▸ **Directions for this task**
Exact reproduction is required for the lines below starting at the line with "Image resolution: width=1446" and ending at the line with "the repository using", both included. No other lines, and no pictures.

▸ **Exercise data**
━━━━━━━━━━━━━━━━━━━━

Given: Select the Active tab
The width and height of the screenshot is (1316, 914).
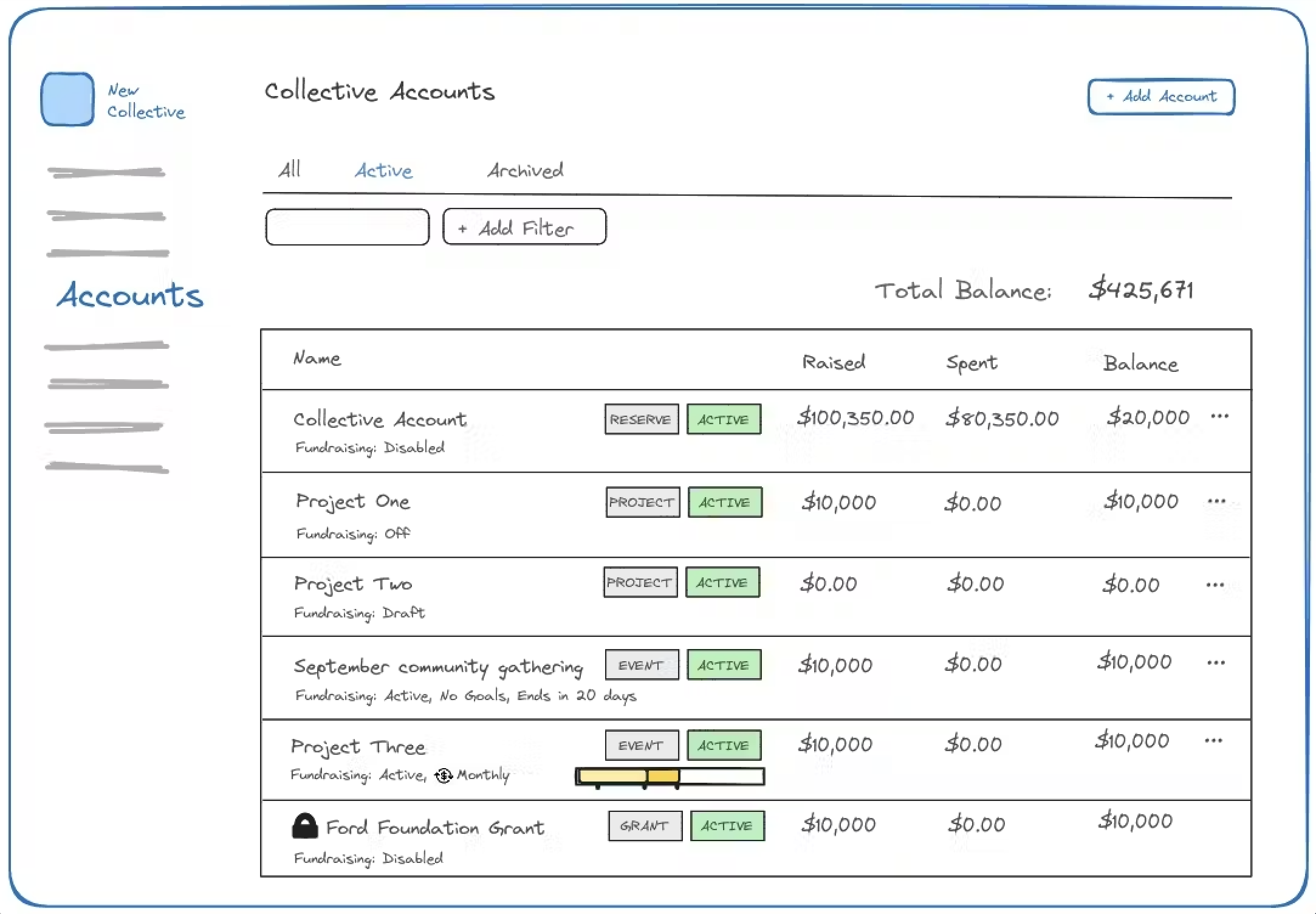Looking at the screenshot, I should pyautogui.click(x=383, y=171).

━━━━━━━━━━━━━━━━━━━━

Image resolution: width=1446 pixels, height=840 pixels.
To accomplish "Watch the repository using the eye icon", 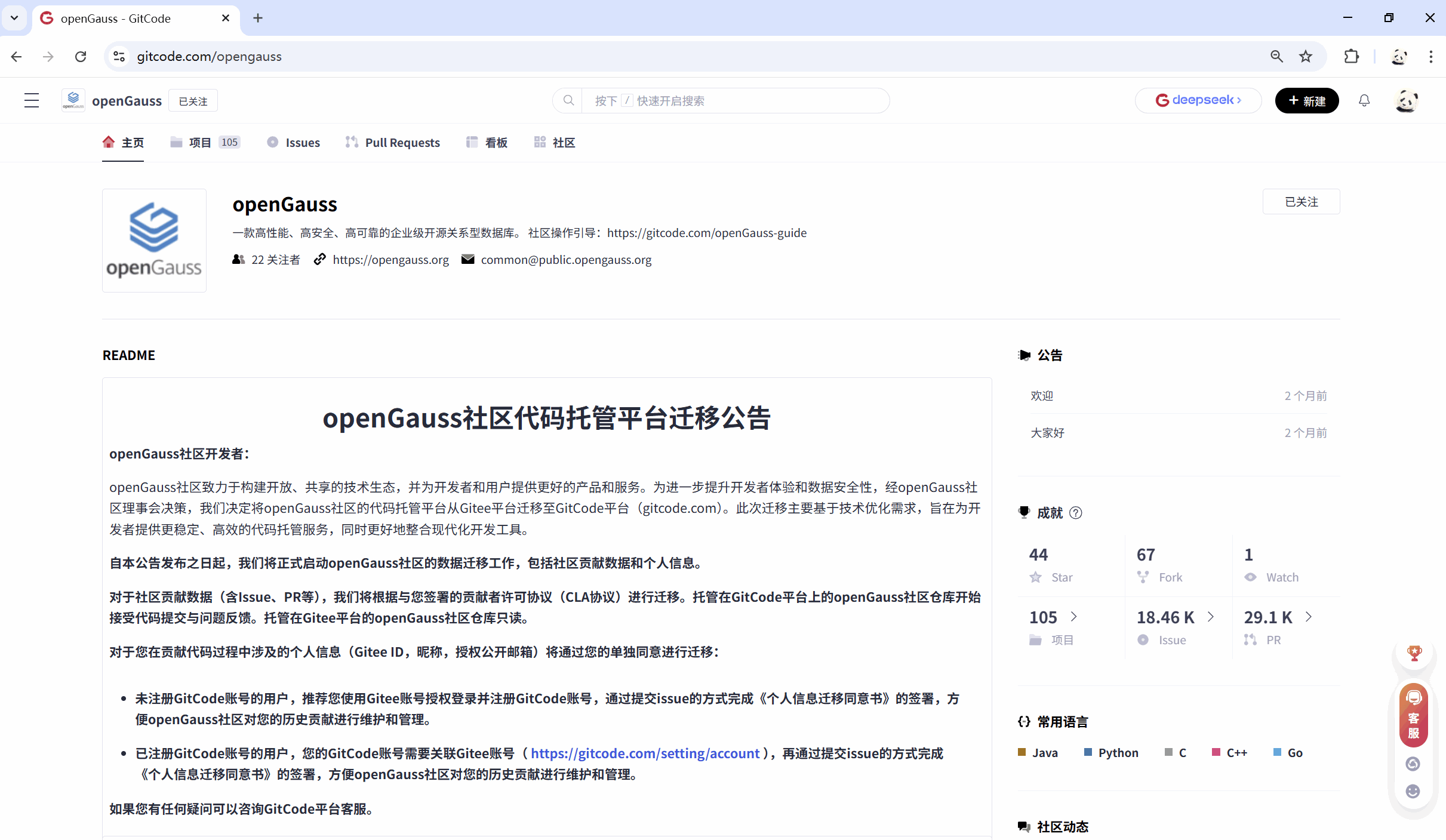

━━━━━━━━━━━━━━━━━━━━

▸ **Response area**
Image resolution: width=1446 pixels, height=840 pixels.
To accomplish "Watch the repository using the eye icon", 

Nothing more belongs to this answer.